Ignition (2001)


Canada/UK. 2001.


Director – Yves Simoneau, Screenplay – William Davies, Producers – Thomas Hedman & Lisa Richardson, Photography – Jonathan Freeman, Music – Richard Gregoire & Francois Lamoureux, Visual Effects – End Times Productions Ltd, London (Supervisor – Markus Schnatmann), Special Effects Supervisor – Gary Paller, Production Design – Ian Thomas. Production Company – Thomas Hedman/GFT Entertainment/Dogwood Pictures/Redwood Films/CLT-UFA/Ignition Productions.


Bill Pullman (Deputy Conor Gallagher), Lena Olin (Judge Faith Mattis), Colm Feore (General Joel MacAteer), Peter Kent (Major Brunson), Barbara Eve Harris (Lieutenant Taylor Rayne), Nicholas Lea (Peter Scanlon), Hrothgar Mathews (Douglas Penabad), Michael Ironside (Jake Russo)

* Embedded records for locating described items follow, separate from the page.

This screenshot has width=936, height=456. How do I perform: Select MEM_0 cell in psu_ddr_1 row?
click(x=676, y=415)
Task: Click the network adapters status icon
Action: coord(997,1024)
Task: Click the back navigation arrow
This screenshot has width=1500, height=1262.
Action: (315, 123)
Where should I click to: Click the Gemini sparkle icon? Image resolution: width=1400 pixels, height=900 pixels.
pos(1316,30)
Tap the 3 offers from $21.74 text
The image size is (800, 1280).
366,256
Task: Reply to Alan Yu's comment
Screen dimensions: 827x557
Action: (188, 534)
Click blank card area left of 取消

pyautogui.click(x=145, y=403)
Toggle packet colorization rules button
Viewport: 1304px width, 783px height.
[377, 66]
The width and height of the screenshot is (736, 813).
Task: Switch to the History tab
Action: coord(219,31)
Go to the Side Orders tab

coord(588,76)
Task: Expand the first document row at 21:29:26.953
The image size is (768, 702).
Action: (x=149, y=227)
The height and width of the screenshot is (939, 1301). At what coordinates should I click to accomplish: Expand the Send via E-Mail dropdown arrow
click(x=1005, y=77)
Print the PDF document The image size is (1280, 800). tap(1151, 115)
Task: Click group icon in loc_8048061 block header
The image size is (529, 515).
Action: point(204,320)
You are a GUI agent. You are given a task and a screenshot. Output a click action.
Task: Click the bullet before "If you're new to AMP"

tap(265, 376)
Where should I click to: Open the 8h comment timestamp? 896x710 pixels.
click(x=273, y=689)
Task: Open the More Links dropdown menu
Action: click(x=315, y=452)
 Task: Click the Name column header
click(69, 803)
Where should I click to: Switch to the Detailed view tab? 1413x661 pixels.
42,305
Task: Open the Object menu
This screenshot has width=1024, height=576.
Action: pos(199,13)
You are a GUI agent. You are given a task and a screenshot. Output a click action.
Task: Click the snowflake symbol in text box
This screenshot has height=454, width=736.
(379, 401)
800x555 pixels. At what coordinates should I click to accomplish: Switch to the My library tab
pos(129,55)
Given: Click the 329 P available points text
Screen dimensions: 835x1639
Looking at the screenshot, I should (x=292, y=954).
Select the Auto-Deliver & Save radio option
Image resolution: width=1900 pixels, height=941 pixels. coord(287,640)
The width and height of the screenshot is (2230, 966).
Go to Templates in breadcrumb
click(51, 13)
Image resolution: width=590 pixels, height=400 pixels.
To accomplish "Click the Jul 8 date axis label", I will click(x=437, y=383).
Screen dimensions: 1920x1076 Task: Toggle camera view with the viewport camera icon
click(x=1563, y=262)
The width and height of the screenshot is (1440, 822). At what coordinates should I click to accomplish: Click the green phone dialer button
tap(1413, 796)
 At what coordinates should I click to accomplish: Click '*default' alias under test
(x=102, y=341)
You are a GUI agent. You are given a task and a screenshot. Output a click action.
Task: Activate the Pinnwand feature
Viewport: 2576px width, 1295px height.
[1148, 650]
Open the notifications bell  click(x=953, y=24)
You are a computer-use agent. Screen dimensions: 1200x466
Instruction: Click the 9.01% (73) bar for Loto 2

Conor Gallagher, a burned-out US Marshal, is assigned as bodyguard to Judge Faith Mattis, whose life is under threat as she presides over a trial investigating corruption in the military. Their relationship is an initially prickly one until Gallagher saves her from a bomb planted in her car. Gallagher then joins her in investigating a missing witness. In so doing, they uncover a massive blackmarket arms and drug smuggling operation lorded over by General MacAteer. Hunted as fugitives, they become engaged in a race against time to prevent MacAteer’s plan to assassinate The President using the coming launch of a new Moon mission.

This British-Canadian co-production is an Action Film. It has minor science-fiction content – the backdrop of “the first Moon mission in twenty years” and the novel idea of a space launch being used as an assassination tool – although beyond that is negligible as genre material.

There is a clear degree of polish that has gone into Ignition technically. It is photographed with a slick professional polish that belies the quick throwaway direct-to-video production that it seems at first glance (and has indeed been consigned to). There is a particularly cool prologue of a shoot-up at a gas station, which is shot in black-and-white but where some objects within the frame have been tinted red and where everything turns to normal colour again at the end of the scene as things go up in an explosion.

However, the film is scuttled by a thoroughly routine script. Situations are hackneyed and predictable and it feels like the film has been thrown together with no other purpose than to cram various action sequences in at expected intervals. It is never particularly made clear why the military need to assassinate The President, and even more so, why they are trying to assassinate Lena Olin’s judge in the first place. Moreover, for a judge to become so personally involved in investigating a case under her bench in a way that shows such lack of impartial bias is something that would almost surely have the case declared a mistrial.

Bill Pullman and Lena Olin in Ignition (2001)
Federal marshal Bill Pullman and judge Lena Olin

Ignition features a couple of decent actors in Bill Pullman and Lena Olin, although they have only been pushed into B-action roles. In fact, they end up doing too much acting for what the parts require. Pullman in particular is cast in what would usually be considered .a Bruce Willis role – a cocky hip lone gun with an attitude problem towards his superiors who is recovering from a bad past. He has traditional action movie hero scenes shooting up a recalcitrant washing machine and towing the judge’s car away when she defies his protection but Pullman is clearly miscast in the part – he is an actor whose best effect comes in his polished charm, not in trying to act the raggedly macho he-man. In all, this is a B-grade film that has been cast and given technical polish far in excess of the material at hand – a case of filmmakers having attempted to make a silk purse out a sow’s ear of a script.

Canadian director Yves Simoneau had previously directed much French-language tv and film in Quebec. He dallied in the US making tv mini-series such as the Western Dead Man’s Walk (1996) and the superb Dean R. Koontz adaptation Intensity (1997). His one other genre outings have been the psycho-thriller Mother’s Boys (1994), a tv movie version of the fairytale Beauty and the Beast (2012) and the UFO investigation tv movie Horizon (2013).